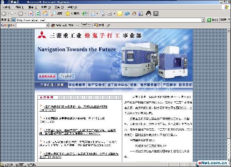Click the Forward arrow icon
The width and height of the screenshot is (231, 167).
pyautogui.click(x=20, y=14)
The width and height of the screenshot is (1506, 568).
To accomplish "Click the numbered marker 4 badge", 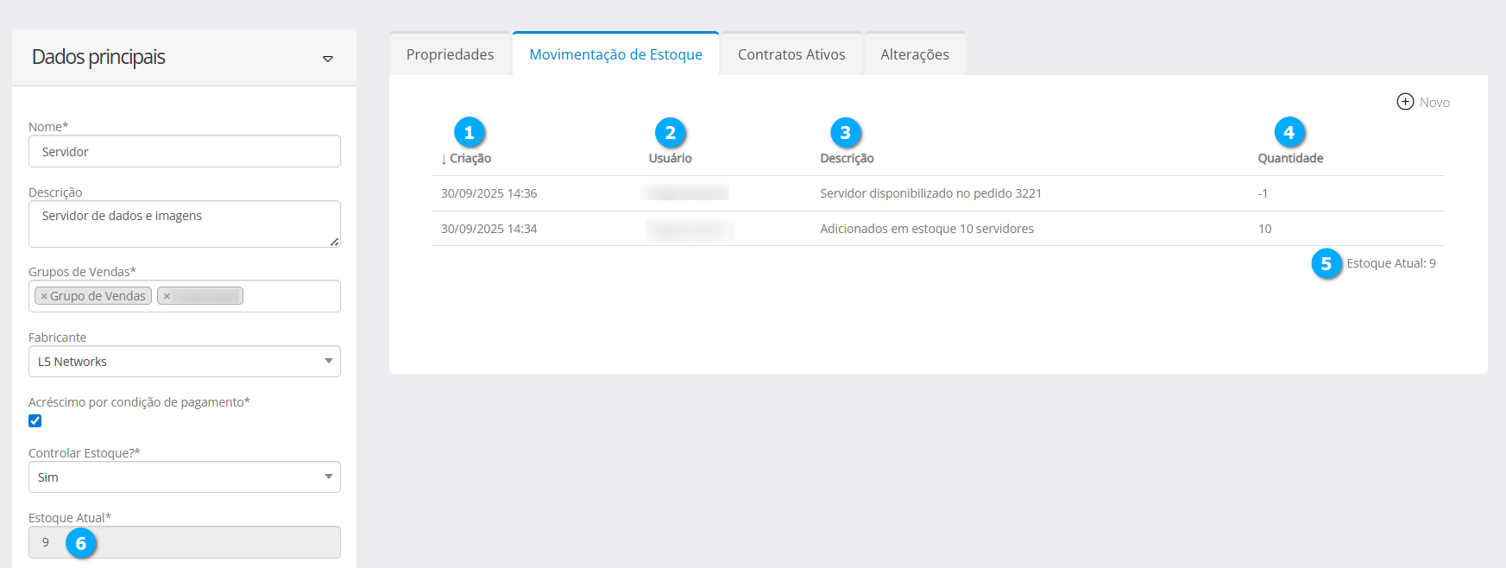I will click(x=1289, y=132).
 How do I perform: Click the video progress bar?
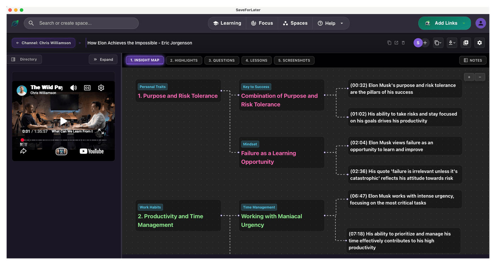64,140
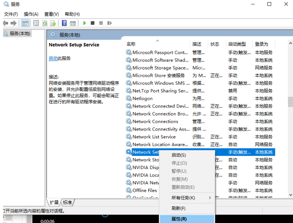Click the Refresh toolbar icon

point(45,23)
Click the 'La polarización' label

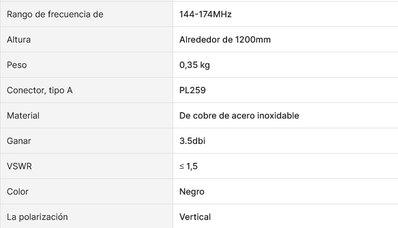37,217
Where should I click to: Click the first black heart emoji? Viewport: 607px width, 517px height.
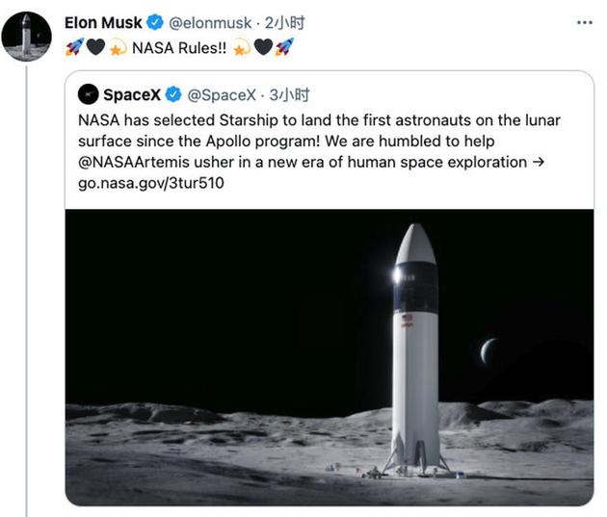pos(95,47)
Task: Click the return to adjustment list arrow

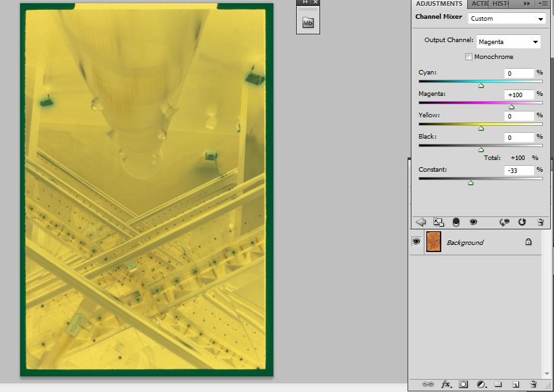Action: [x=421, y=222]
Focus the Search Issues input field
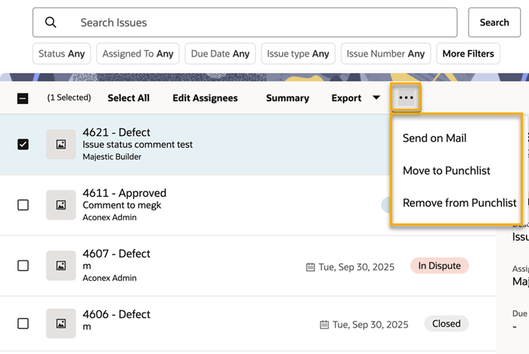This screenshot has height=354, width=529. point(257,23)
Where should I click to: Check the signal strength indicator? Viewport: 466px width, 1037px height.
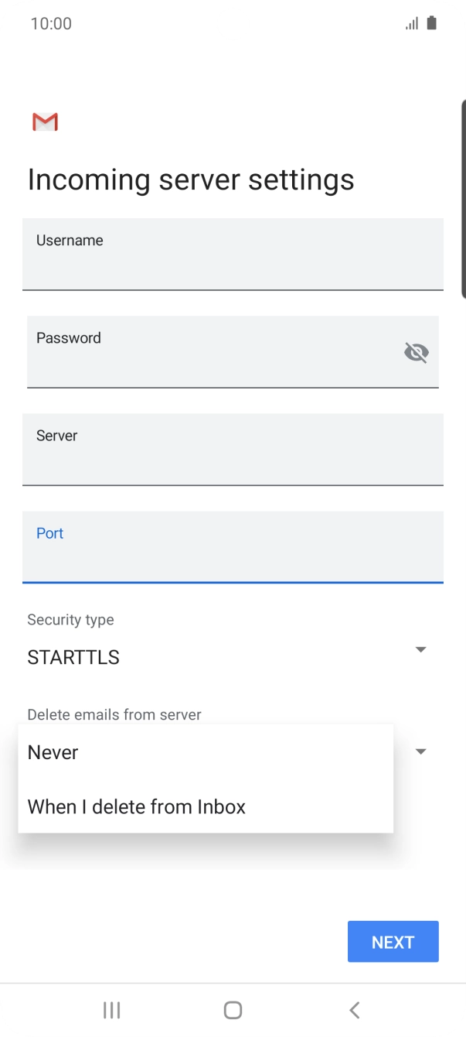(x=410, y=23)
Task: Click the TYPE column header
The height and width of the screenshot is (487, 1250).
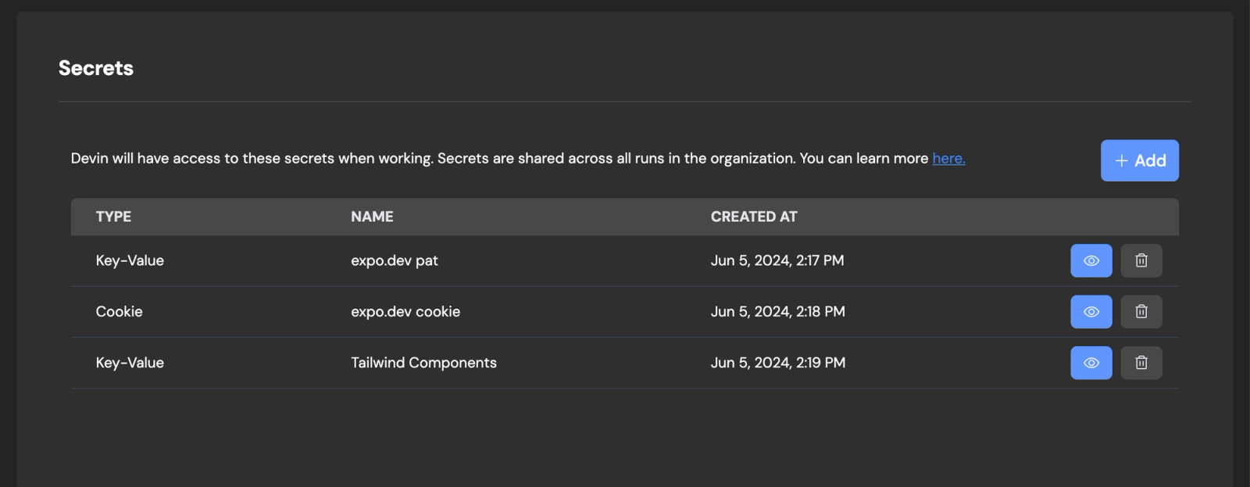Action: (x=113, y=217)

+++

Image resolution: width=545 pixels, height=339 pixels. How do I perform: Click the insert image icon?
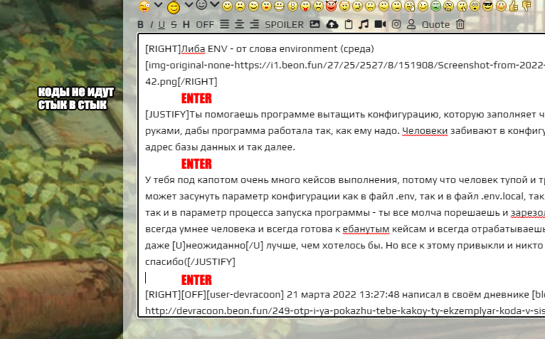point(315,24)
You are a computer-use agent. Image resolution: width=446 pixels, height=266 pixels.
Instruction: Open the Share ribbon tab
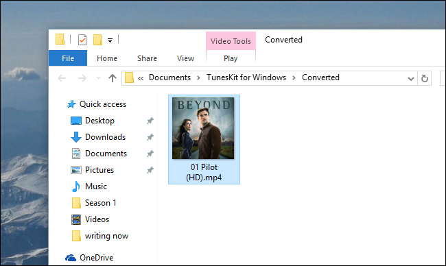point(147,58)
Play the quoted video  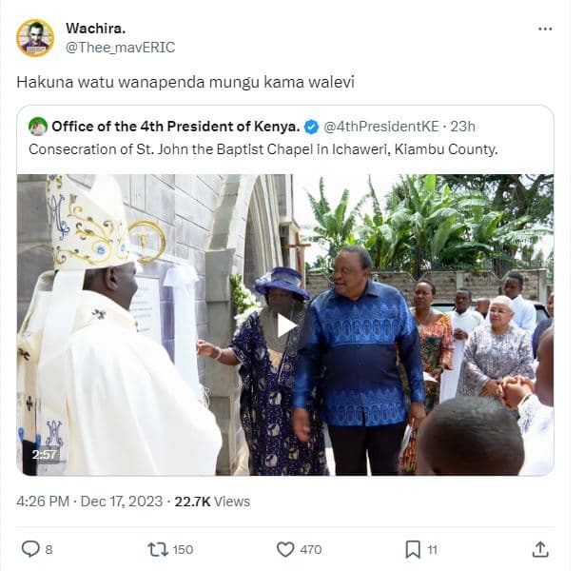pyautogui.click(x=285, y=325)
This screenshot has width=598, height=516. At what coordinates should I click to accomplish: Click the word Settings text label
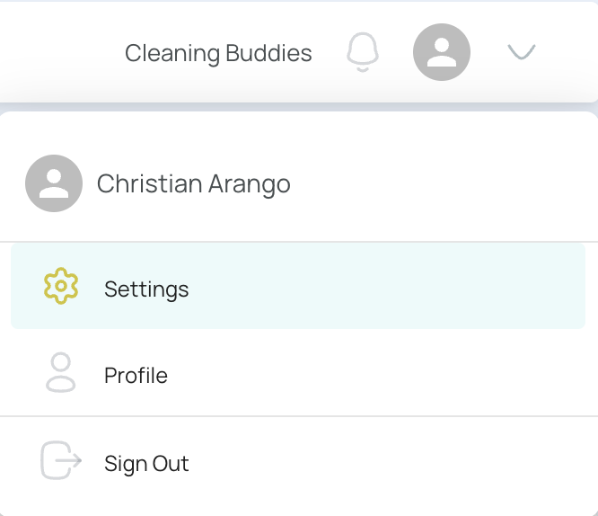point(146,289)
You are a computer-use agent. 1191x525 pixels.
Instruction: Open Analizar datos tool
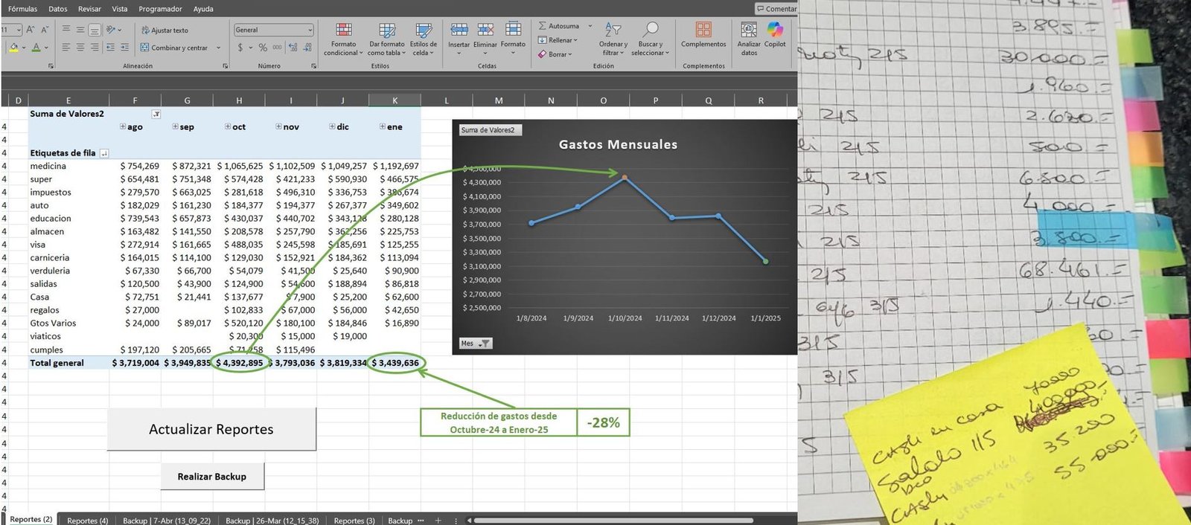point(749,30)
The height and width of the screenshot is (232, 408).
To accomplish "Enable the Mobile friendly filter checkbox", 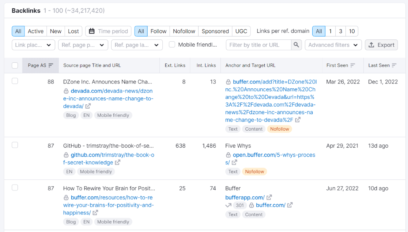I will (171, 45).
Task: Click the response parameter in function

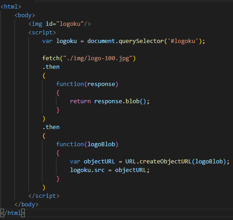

+++

● **Task**: Please state how many lines in the listing hold the string "agent", giving the number alone.

● **Output for this exercise**: 2